Prime Minister Kyriakos Mitsotakis’ speech at UNESCO’s 75th Anniversary celebration in Paris

Monsieur le Président,

Messieurs les Chefs d’Etat et de Gouvernement,

Madame la Directrice Générale,

Mesdames et Messieurs,

C’est un vraiment grand honneur de me trouver parmi vous, ici à Paris, «Ville Lumières», siège de l’UNESCO, pour célébrer son 75ème anniversaire.

Une excellente opportunité pour réaffirmer la souscription de nos pays à l’esprit fondateur de cette Organisation Internationale très importante: construire la paix entre les peuples par l’échange des vertus (comme dirait Aristote), éthiques et intellectuelles.

La Grèce a été parmi les membres fondateurs de l’UNESCO, dès sa création. Ce n’est pas seulement notre confiance au multilatéralisme qui explique notre dévotion ; c’est aussi notre conviction qu’il ne peut y avoir ni paix ni prospérité sans dialogue entre les nations autour de ces trois piliers constitutifs: l’éducation, la science et la culture.

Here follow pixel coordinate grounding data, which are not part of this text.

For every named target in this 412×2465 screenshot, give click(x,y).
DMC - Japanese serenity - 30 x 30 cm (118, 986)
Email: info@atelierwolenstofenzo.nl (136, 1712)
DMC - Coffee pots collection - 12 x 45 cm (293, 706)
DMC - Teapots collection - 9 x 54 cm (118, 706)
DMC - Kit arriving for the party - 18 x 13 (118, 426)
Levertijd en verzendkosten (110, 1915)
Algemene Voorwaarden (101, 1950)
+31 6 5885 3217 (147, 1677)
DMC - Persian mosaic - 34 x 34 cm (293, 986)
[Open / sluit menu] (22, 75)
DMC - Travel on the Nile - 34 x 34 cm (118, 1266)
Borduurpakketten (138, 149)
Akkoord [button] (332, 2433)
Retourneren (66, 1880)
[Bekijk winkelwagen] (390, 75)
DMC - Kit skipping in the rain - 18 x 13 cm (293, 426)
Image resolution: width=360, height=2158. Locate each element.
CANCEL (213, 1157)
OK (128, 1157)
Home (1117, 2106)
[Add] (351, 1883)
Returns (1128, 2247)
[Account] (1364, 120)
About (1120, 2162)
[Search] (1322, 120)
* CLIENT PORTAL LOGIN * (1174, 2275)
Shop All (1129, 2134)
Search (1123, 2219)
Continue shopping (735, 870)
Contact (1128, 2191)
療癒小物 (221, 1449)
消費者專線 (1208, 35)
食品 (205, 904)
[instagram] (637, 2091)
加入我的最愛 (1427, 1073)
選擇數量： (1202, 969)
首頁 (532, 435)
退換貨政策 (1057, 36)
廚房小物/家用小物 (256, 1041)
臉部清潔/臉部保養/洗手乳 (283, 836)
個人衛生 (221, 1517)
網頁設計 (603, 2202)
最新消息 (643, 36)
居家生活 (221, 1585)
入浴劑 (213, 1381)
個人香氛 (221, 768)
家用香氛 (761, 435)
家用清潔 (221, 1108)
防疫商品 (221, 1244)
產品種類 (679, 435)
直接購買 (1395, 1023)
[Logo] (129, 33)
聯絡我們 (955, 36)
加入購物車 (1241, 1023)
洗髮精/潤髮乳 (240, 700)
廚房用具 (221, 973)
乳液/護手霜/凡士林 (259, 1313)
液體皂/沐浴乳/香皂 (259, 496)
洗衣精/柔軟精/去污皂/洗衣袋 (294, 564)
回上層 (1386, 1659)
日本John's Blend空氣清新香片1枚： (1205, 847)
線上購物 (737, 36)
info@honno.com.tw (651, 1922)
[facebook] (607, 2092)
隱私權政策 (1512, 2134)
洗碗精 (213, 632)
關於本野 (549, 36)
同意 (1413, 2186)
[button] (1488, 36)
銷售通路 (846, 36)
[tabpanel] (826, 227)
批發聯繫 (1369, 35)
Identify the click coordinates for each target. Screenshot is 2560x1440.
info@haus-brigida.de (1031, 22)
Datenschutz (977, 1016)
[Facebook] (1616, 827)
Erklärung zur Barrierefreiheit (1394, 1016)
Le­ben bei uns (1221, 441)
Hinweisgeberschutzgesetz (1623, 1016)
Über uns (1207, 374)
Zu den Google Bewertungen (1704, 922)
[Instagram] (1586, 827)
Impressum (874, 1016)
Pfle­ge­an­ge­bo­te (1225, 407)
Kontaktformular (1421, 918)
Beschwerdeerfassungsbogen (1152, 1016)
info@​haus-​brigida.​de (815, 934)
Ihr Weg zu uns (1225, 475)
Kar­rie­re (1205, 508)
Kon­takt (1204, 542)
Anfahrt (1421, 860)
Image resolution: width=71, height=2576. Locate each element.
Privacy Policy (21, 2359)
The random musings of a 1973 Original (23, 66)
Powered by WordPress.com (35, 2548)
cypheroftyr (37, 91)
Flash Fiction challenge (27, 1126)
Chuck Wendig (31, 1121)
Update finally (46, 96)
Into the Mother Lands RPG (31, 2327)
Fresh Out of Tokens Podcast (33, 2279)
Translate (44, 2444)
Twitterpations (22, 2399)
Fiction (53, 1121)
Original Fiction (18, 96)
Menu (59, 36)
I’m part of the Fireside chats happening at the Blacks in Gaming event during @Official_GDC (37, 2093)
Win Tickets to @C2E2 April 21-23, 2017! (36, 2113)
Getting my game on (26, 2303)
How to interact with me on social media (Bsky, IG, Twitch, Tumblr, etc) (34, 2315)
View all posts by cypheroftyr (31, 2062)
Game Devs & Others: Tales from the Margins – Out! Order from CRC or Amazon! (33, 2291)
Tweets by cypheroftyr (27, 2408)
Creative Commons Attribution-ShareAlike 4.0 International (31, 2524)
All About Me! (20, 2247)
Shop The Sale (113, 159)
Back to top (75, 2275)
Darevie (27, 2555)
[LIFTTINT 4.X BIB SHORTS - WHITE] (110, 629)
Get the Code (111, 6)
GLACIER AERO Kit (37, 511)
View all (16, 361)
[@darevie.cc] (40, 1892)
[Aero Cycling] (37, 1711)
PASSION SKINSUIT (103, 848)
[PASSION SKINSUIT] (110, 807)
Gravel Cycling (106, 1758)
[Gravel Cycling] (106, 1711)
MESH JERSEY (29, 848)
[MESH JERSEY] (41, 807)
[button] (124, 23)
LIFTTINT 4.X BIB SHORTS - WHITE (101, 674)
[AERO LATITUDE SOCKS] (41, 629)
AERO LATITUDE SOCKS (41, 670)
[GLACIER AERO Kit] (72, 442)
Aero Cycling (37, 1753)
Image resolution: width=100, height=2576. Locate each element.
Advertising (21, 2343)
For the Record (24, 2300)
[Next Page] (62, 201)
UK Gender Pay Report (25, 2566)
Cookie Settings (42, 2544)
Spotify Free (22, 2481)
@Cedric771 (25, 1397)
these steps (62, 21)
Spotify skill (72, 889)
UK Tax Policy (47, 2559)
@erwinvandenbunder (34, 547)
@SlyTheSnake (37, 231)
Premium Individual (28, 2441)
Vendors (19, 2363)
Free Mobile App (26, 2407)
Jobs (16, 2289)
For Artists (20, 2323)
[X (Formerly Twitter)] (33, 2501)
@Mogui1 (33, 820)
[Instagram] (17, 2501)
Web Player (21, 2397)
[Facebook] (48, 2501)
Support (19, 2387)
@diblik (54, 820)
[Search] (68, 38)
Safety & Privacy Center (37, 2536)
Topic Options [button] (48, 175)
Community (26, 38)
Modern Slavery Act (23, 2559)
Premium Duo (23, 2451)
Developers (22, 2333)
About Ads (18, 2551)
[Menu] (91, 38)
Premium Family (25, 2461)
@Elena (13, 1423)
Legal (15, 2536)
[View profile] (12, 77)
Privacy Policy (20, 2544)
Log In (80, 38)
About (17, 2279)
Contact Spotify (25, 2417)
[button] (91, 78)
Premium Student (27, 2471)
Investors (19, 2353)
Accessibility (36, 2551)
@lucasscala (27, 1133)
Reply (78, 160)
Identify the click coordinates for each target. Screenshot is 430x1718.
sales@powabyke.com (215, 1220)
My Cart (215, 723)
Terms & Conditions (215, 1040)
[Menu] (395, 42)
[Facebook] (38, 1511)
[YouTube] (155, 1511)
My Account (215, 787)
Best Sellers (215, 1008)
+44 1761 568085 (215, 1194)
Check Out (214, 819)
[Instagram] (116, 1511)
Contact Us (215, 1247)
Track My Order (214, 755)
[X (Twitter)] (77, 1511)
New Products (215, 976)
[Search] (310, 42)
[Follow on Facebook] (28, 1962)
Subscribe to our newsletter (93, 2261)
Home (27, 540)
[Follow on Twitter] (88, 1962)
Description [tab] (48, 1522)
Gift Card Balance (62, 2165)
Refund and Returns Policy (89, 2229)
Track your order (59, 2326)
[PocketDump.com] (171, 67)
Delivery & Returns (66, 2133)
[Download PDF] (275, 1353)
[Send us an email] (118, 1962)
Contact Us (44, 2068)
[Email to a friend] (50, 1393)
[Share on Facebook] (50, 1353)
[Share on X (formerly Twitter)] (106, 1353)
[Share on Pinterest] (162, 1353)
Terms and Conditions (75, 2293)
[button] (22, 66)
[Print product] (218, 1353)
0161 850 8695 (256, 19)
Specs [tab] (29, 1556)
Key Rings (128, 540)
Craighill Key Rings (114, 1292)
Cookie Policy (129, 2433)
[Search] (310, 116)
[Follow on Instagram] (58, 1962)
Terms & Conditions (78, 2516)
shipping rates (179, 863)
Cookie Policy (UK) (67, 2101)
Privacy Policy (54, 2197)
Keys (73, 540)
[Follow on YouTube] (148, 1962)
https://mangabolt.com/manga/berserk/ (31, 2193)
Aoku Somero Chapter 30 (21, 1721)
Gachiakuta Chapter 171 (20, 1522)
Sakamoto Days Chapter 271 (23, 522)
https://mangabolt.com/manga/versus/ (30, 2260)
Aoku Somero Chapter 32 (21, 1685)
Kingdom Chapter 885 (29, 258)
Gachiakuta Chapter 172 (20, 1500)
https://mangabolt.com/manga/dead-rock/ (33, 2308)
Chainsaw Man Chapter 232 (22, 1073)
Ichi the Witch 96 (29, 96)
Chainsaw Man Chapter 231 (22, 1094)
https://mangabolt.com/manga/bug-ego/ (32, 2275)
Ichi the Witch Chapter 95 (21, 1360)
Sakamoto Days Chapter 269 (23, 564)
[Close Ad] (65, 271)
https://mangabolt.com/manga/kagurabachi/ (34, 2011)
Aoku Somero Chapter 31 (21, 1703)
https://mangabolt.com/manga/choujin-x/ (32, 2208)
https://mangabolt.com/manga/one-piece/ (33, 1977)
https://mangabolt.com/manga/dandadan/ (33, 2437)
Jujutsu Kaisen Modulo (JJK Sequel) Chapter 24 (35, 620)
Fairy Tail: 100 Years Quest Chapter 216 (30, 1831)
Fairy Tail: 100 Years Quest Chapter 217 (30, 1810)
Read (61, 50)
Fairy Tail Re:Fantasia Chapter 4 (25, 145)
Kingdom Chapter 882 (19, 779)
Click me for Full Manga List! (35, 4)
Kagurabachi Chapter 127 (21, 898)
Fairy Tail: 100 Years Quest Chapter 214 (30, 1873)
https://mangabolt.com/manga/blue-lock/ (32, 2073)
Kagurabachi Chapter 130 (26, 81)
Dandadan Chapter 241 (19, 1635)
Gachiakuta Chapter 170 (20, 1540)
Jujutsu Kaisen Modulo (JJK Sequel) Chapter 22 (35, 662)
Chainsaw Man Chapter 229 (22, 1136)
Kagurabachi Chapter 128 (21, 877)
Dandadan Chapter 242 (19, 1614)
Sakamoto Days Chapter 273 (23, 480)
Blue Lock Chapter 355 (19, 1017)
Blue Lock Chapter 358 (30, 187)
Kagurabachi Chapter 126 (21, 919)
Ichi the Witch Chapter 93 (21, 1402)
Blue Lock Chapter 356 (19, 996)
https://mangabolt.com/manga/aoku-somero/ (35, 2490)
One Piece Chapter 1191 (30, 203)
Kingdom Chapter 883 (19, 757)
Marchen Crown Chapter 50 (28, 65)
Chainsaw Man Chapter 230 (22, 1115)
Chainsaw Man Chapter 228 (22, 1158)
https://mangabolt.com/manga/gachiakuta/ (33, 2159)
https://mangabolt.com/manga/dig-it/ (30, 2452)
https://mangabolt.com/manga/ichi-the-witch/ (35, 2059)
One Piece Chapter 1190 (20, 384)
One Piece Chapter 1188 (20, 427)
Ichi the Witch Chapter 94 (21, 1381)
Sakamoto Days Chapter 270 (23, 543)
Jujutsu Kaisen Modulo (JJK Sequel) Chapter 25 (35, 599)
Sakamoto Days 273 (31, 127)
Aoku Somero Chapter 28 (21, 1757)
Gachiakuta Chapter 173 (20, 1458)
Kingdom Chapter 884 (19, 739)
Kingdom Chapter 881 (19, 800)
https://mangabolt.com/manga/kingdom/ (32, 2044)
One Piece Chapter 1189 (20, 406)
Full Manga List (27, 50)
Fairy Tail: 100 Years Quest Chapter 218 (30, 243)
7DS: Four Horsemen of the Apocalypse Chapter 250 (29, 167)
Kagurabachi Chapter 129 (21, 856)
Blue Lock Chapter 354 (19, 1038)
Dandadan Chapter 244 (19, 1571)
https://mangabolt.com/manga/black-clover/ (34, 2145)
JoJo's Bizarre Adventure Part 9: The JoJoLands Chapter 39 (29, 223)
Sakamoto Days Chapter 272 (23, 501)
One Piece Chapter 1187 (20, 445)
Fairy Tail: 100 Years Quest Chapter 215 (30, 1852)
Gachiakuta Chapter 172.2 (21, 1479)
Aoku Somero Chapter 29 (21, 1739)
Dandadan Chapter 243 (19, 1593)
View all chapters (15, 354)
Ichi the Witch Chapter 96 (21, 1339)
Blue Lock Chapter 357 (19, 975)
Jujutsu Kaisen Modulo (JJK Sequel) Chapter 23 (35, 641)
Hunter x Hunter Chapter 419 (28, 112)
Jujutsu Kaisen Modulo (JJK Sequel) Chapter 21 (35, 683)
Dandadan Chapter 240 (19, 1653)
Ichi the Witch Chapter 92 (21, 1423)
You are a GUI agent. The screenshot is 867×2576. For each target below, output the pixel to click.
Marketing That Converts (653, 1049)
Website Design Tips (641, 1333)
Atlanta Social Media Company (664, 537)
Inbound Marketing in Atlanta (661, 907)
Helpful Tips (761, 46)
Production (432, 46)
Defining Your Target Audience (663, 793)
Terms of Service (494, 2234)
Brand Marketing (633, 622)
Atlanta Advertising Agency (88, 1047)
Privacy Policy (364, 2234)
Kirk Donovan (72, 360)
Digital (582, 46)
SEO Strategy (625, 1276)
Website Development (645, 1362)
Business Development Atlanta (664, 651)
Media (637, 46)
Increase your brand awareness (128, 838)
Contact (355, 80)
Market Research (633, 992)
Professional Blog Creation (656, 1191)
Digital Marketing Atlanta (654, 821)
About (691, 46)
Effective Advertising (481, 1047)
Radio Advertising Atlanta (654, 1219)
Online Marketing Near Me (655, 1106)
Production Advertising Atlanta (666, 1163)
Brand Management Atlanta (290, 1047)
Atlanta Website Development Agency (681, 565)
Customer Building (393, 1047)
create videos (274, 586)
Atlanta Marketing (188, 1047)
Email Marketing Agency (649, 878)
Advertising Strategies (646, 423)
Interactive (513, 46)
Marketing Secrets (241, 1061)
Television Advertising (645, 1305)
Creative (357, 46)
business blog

Nous croyons à l’éducation : c’est le seul moyen à saisir le fonctionnement d’un monde de plus en plus complexe.

We also believe, ladies and gentlemen, in the countless possibilities offered by science and technology. Earlier this week, at Olympia, that power of technology was on display with the launch of Ancient Olympia : Commons Grounds, a unique collaboration with Microsoft that is harnessing the power of Artificial Intelligence and opening up a completely new way of expressing what our cultural heritage is all about.

The scale and depth of Olympia’s past can now be experienced on the site itself or remotely anywhere in the world, using cutting edge augmented reality tools.

This is about using innovation to deliver a new frontier in the preservation and public understanding of our cultural heritage – a mission all the more critical given the changing times we face.

Because climate change, pollution and international conflicts affect our present and shape our future. But they also have serious implications on our past.

Our changing environment and extreme weather events pose a direct and growing threat to great monuments of civilization. It is that threat that persuaded us of the need for action, which is why we launched what we considered to be an important initiative called “Addressing climate change impacts on cultural and natural heritage”.

I would like to thank UNESCO for its invaluable support in that initiative. Of course, it is impossible to overstate the importance of, and our commitment to, the third pillar of UNESCO: CULTURE.

There cannot be dialogue between nations, without dialogue amongst cultures. Something which presupposes respect for the history, heritage, and identity of each nation. To my mind that means that emblematic monuments, inherently connected to the very identity of a nation, should be a matter of that nation.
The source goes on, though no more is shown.